(ABOUT THIS EXERCISE) Only some lines are wanted. Transcribe, exactly, the lines below from the line with "Task: Sort by Description column header" up to and including the line with "The width and".

(DATA LISTING)
--*--
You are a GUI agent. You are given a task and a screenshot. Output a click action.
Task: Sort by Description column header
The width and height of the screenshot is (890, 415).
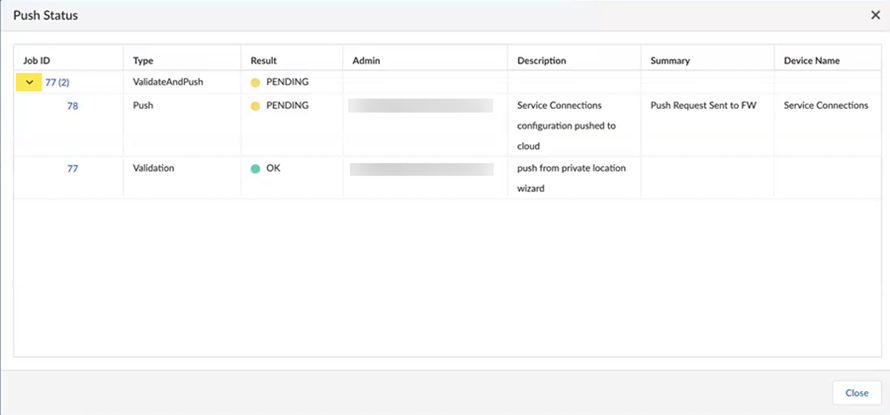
--*--
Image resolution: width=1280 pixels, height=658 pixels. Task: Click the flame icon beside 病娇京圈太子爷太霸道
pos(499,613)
--*--
(SOLUTION TO THIS PROBLEM)
Task: Sort by Description column header
The width and height of the screenshot is (890, 415).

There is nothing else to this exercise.